Empresas dispensaram três trabalhadoras grávidas e mães recentes por dia no ano passado. Número cresceu 13%

No ano passado a Comissão para a Igualdade do Trabalho e do Emprego (CITE) recebeu 1395 comunicações de empregadores que não renovaram os contratos a termos a trabalhadoras grávidas ou a amamentar, ou funcionários em licença parental.

Revista de Imprensa
Março 27, 2023
9:14

No ano passado a Comissão para a Igualdade do Trabalho e do Emprego (CITE) recebeu 1395 comunicações de empregadores que não renovaram os contratos a termos a trabalhadoras grávidas ou a amamentar, ou funcionários em licença parental. O número representa um aumento de 13% face a 2021, e significa que a cada dia, em 2022, foram 3 as grávidas ou recém-mamãs dispensadas pelas empresas.

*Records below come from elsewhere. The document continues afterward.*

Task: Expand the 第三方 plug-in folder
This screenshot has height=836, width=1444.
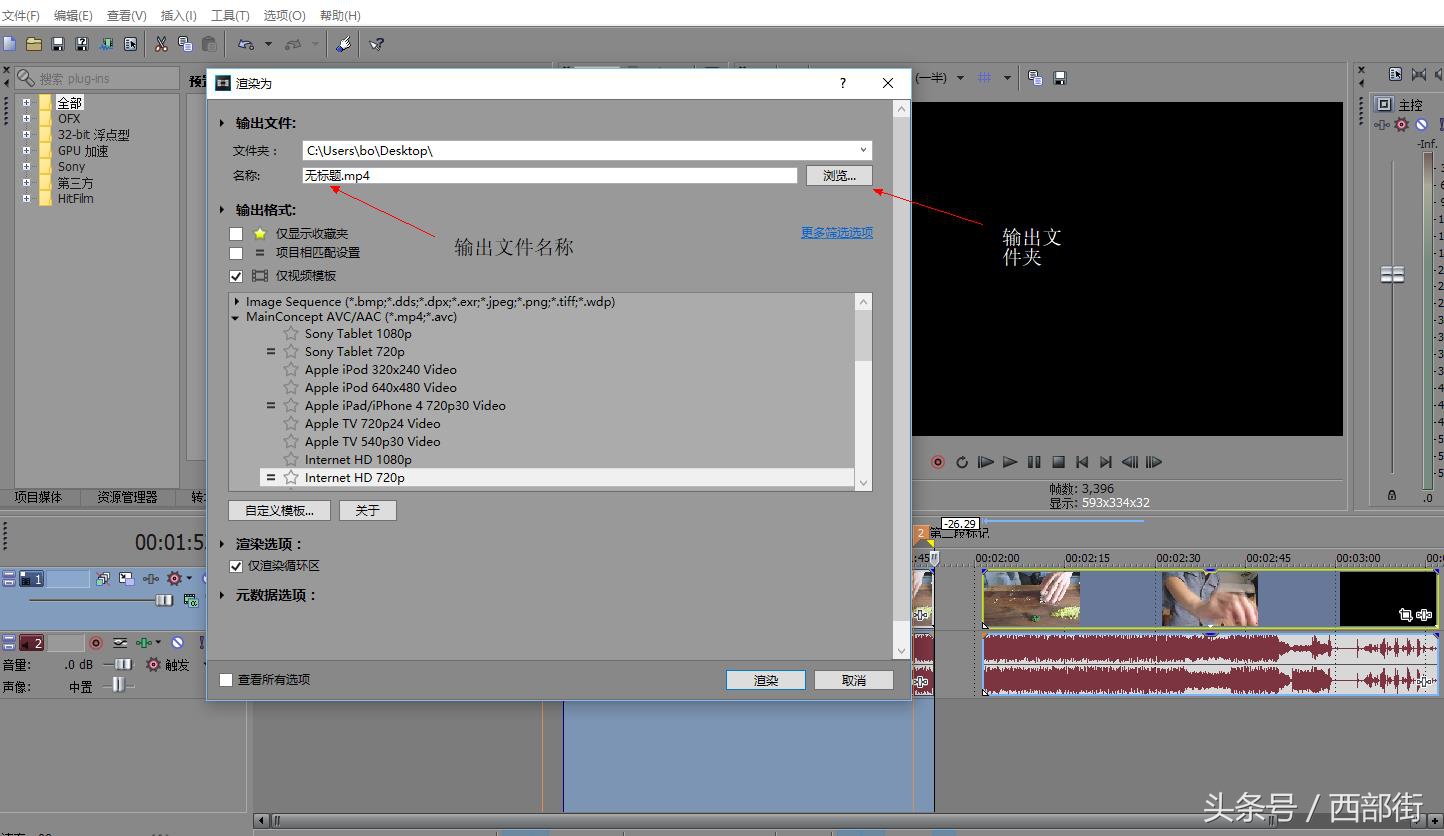Action: pos(26,183)
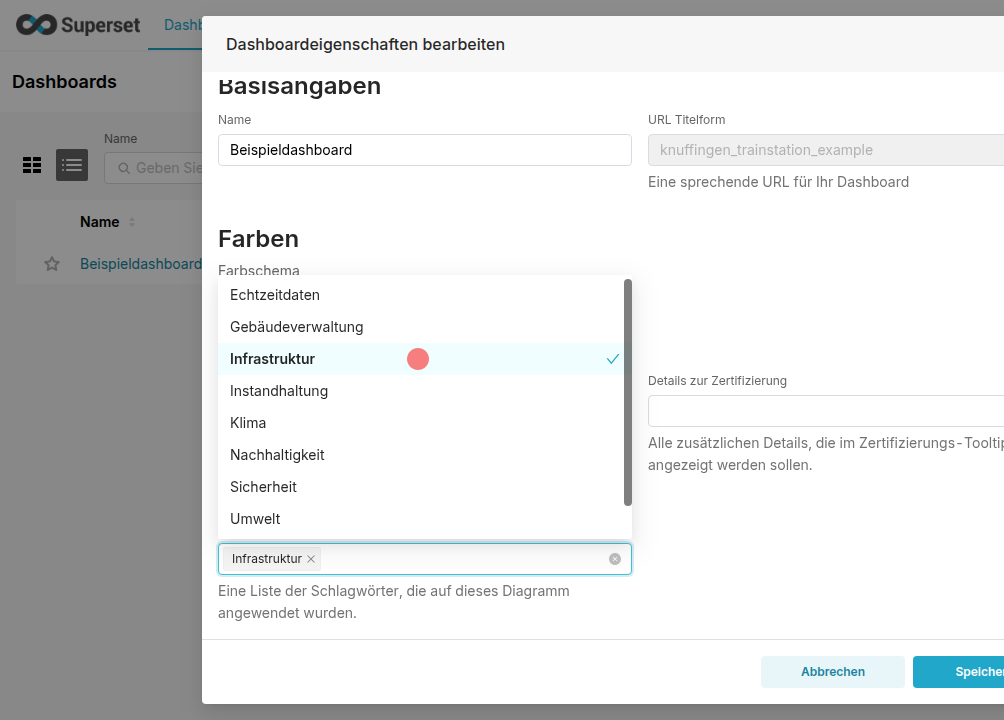Click Abbrechen to cancel editing
This screenshot has width=1004, height=720.
click(832, 672)
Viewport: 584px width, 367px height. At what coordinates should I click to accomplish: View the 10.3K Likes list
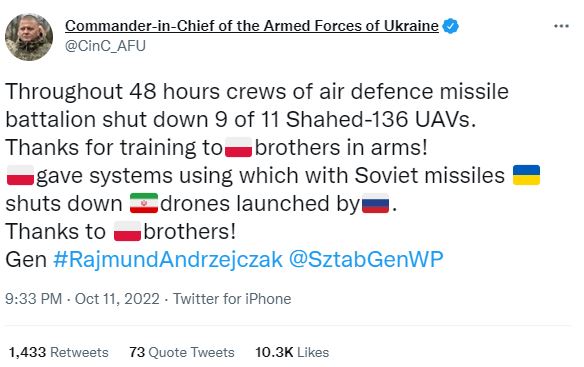(292, 352)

De acordo com os dados, citados pelo Jornal de Notícias, só oito dos casos comunicados no ano passado eram referentes a homens que, na altura, gozavam a licença parental.

“Estas situações têm reflexos noutras trabalhadoras que, eventualmente, podem querer constituir família, mas acabam por adiar esse projeto até terem uma situação profissional mais consolidada”, aponta ao jornal Cristina Trony, presidente da Comissão de Mulheres da UGT.

Os números revelam que, no ano passado quase 80% dos empregos criados em Portugal (76%) foram precários e que as mulheres representam mais de metade dos trabalhadores com este tipo de vínculo (53,5%).

Em 2020 o número de dispensas de grávidas ou mães recentes, que não viram os contratos a termo renovados, atingiu valor recorde de 2107, tendo diminuído no ano seguinte para 1238 afastamentos.

No total, desde 2017 e até final do ano passado, o CITE recebeu 9296 comunicações deste tipo de dispensas, sendo que a comissão só tem de emitir um parecer prévio nos casos de despedimentos, e não nos de não renovação dos contratos.